═══ RECORDS SHOWN ═══
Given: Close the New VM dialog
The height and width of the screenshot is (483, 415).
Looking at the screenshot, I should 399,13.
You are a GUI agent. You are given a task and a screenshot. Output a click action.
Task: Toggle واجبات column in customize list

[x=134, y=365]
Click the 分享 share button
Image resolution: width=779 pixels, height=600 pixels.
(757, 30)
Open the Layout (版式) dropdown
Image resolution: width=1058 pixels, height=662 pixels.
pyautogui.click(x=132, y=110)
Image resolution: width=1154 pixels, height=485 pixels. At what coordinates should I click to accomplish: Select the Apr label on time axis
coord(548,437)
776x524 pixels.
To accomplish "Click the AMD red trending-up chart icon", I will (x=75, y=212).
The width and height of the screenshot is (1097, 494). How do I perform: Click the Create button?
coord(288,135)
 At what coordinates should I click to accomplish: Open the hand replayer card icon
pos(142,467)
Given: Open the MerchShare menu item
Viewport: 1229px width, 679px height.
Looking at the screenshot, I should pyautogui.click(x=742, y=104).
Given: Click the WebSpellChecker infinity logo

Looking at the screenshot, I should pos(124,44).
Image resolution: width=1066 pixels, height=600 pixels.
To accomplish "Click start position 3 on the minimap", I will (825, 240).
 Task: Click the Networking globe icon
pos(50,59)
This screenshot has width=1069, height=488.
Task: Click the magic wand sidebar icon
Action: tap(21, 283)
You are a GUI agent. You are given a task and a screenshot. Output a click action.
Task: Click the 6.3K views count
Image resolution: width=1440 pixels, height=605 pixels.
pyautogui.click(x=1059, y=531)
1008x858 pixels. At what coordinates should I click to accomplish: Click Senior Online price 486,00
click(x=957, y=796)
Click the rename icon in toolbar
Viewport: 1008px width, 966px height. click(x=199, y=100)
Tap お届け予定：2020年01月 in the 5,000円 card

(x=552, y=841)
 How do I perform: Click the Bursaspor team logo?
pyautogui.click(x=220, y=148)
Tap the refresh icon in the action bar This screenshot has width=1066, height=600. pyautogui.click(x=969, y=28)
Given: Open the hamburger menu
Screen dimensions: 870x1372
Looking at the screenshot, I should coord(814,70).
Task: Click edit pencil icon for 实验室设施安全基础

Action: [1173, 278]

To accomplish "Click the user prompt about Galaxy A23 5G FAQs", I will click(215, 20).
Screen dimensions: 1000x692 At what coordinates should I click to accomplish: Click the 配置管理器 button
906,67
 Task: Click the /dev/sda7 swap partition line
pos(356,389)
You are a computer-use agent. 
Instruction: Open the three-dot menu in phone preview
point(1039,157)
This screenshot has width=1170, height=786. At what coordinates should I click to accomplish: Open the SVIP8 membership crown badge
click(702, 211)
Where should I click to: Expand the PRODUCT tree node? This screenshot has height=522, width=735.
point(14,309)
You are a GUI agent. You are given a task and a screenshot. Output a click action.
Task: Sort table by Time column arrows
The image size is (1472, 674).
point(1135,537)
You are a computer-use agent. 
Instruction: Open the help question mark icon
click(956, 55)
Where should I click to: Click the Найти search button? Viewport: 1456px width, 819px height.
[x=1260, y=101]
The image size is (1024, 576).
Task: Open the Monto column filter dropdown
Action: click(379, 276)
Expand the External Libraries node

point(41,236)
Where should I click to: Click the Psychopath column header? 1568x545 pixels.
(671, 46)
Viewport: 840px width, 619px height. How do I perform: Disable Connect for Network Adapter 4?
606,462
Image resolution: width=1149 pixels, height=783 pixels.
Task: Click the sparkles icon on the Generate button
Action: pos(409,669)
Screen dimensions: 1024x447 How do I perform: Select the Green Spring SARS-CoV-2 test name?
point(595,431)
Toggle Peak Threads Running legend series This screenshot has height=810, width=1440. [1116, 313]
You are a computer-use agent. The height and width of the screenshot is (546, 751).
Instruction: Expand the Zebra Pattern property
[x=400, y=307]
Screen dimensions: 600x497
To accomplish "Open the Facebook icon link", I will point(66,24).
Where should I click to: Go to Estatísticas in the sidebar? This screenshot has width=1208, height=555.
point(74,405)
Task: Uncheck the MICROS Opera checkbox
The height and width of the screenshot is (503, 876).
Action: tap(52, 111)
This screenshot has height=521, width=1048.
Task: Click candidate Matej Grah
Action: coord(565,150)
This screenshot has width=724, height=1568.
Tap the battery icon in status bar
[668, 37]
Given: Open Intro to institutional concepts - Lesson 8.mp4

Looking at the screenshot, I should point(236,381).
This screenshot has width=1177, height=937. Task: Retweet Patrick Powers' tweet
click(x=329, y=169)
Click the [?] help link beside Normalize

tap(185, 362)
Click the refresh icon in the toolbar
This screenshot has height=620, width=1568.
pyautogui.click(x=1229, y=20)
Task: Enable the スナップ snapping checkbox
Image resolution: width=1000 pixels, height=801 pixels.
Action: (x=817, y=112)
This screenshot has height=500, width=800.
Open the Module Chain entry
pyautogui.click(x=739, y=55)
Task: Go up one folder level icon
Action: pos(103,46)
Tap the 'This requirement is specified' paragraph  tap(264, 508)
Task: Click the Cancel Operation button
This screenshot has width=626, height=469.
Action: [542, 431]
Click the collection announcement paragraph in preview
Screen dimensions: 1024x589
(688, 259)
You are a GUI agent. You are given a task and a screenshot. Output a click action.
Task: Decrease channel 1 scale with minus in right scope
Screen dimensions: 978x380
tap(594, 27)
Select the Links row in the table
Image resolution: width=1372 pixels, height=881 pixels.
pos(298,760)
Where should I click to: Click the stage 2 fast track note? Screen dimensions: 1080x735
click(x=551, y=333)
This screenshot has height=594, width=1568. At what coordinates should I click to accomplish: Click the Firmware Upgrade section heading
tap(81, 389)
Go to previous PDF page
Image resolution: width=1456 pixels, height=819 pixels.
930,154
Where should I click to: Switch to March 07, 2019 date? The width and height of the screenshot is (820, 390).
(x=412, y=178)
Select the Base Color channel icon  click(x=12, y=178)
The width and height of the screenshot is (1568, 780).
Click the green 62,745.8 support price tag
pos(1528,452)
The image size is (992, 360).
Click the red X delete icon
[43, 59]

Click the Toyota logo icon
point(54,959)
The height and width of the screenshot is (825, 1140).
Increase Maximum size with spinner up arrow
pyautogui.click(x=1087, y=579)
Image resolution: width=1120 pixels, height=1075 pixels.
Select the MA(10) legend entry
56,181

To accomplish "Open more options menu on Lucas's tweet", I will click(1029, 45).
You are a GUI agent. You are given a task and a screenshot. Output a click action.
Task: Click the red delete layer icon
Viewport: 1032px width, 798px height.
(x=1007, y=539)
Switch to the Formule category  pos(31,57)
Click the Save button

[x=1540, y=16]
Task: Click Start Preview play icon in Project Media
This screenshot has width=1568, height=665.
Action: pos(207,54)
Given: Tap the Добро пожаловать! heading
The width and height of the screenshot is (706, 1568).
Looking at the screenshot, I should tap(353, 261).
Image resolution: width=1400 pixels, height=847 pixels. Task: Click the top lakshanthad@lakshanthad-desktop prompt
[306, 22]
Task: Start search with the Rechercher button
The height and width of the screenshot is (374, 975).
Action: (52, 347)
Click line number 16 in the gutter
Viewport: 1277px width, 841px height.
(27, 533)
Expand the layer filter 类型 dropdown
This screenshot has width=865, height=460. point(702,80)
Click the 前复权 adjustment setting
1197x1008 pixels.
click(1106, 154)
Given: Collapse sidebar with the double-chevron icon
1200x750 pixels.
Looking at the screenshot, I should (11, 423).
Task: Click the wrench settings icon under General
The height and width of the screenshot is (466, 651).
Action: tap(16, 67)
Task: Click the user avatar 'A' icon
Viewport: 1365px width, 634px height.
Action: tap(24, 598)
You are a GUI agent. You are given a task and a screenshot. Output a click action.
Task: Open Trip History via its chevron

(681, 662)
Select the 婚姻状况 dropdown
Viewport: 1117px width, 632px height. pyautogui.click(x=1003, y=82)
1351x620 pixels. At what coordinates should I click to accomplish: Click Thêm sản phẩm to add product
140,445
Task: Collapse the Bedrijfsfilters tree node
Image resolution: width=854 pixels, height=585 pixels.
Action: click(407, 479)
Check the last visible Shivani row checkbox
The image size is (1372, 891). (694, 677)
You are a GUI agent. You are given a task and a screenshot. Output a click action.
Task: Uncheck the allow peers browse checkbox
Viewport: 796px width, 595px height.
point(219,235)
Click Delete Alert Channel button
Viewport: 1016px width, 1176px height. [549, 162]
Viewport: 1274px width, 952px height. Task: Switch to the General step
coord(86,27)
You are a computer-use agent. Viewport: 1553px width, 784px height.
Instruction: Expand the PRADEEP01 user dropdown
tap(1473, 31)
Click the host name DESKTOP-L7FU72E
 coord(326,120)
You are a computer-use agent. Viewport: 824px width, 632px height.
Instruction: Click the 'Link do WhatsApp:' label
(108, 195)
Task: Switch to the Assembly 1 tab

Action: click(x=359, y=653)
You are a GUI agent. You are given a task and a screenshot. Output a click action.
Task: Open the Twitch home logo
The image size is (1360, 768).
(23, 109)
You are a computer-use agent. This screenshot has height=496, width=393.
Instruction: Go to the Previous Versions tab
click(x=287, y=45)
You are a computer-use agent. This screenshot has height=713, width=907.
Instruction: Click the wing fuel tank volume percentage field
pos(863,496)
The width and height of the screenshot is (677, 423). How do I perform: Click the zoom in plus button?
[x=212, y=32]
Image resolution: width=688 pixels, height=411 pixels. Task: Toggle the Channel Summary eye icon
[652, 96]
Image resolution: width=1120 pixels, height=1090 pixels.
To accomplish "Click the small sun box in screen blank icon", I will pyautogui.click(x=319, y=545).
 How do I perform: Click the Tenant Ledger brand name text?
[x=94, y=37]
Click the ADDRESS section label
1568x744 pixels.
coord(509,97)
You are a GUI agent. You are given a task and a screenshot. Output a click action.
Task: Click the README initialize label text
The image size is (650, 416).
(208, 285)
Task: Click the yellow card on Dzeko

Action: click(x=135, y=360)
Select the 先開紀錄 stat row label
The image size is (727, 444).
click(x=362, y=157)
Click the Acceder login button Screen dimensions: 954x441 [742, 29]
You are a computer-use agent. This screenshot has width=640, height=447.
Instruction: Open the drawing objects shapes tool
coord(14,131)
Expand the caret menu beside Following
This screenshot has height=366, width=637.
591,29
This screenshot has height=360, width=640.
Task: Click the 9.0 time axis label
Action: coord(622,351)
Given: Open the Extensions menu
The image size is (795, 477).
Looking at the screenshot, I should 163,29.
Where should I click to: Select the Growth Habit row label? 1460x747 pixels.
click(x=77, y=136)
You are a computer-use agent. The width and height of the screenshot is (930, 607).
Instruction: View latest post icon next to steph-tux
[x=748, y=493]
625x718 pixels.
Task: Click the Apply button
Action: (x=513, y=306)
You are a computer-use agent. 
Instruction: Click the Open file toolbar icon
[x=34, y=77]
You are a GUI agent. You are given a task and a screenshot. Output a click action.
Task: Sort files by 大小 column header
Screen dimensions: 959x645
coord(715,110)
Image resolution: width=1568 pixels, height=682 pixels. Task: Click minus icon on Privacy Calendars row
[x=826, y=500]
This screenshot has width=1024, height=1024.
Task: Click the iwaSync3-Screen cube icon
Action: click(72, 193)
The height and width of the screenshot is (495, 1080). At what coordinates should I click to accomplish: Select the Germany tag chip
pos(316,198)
═══
*TASK TO COMPLETE*: Pull every line containing the word "Collapse" out of the material and copy it.

*YOUR RESPONSE*:
Given: Collapse sidebar with the double-chevron icon
Task: Collapse the Bedrijfsfilters tree node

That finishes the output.